Without pictures, repeat the lines of the entries from the one containing "The height and" through the last, both ends included, and nothing else.

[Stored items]
╔══

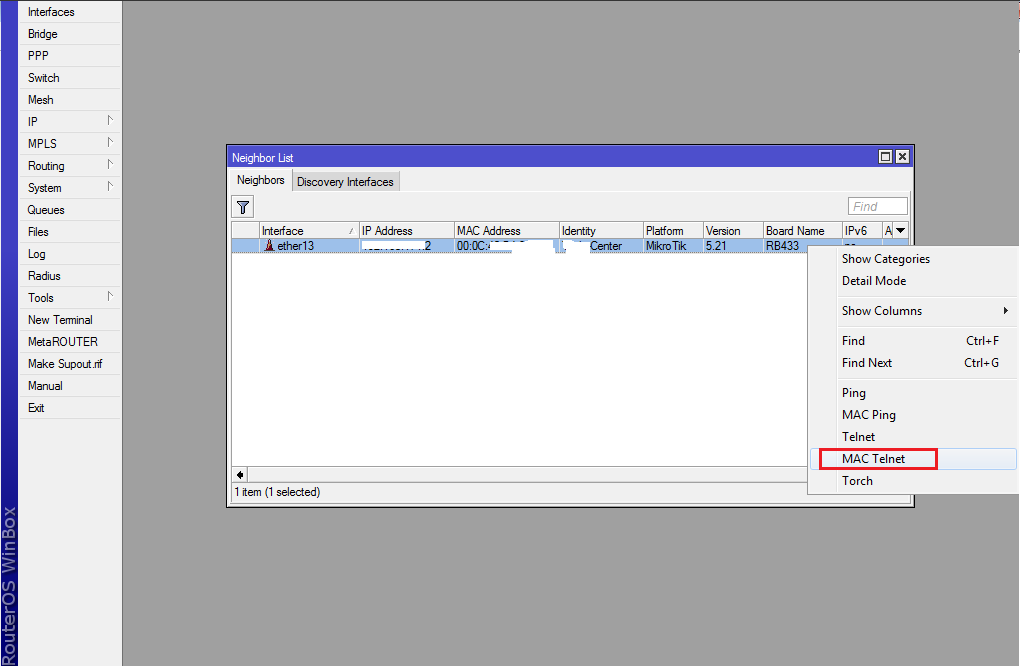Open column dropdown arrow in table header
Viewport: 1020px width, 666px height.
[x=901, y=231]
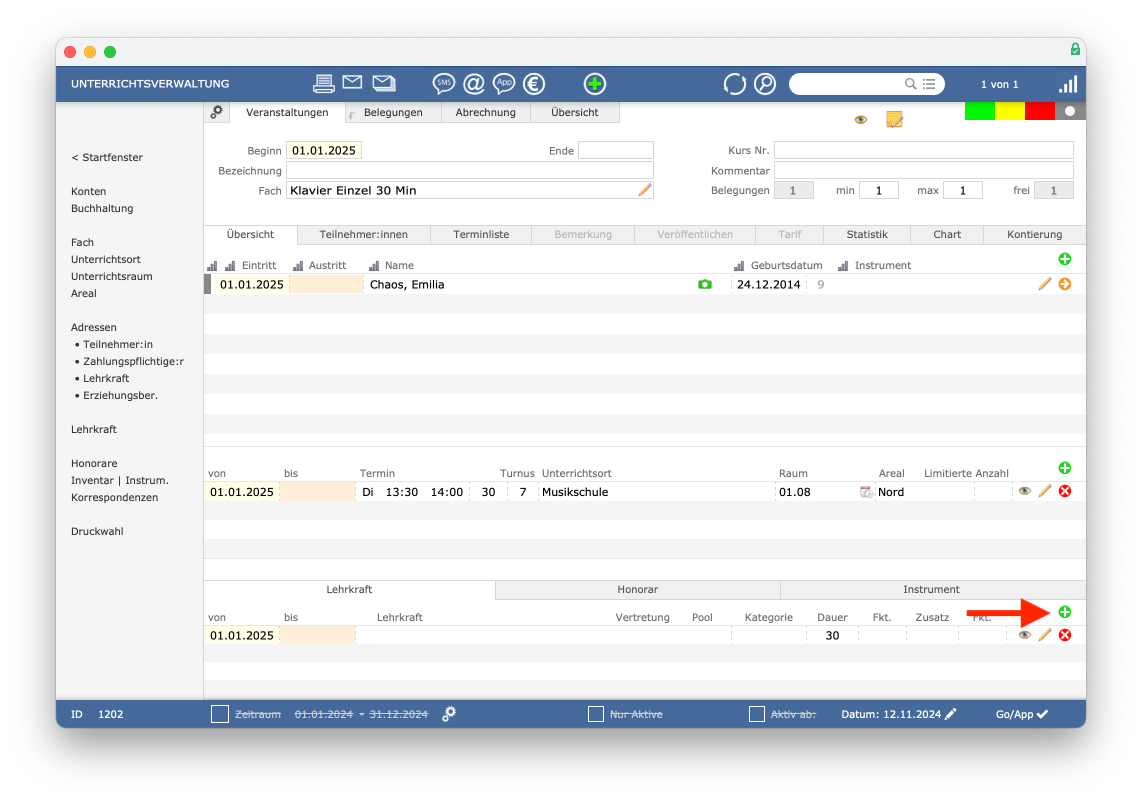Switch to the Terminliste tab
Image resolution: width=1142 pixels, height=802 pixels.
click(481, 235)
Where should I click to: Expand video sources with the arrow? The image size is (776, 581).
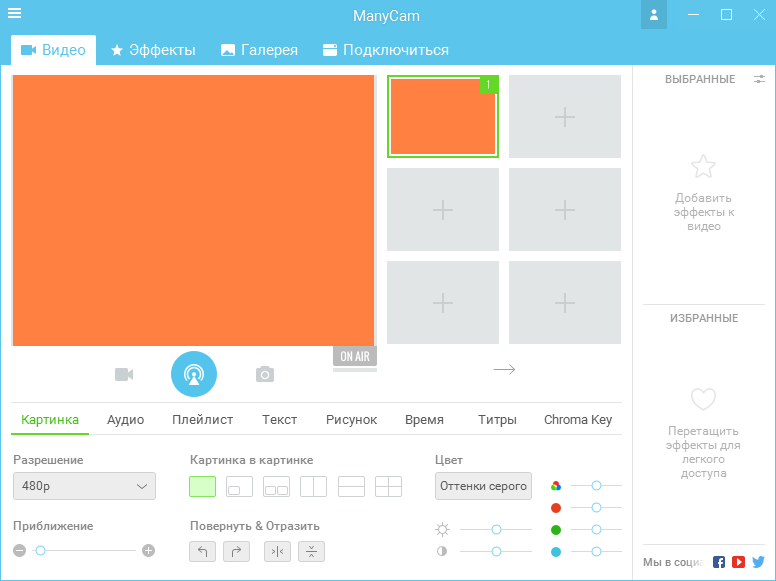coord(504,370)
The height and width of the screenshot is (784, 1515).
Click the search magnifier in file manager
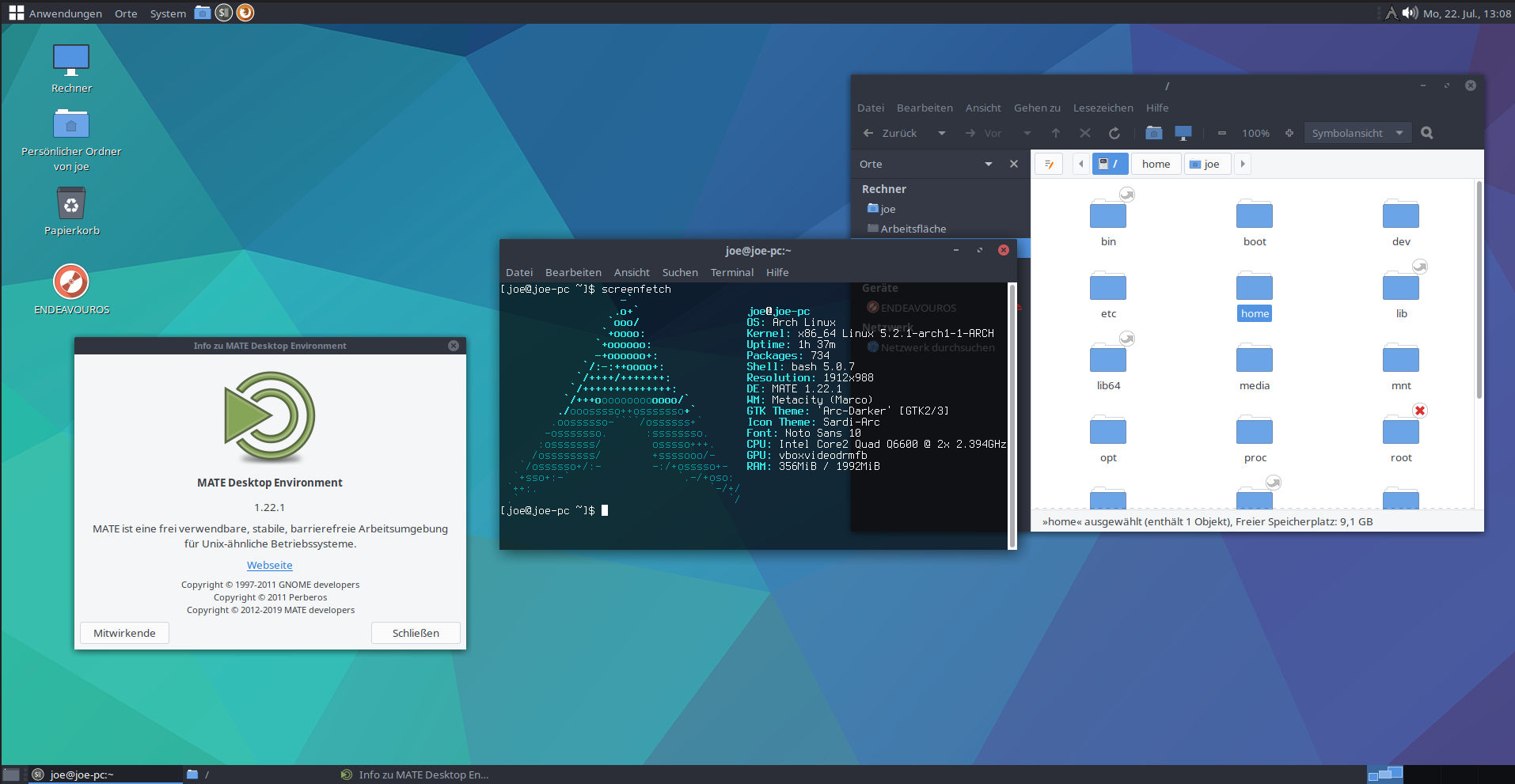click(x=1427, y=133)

╚══

FINISHED TASK
The height and width of the screenshot is (784, 1515).
Click the search magnifier in file manager
click(x=1427, y=133)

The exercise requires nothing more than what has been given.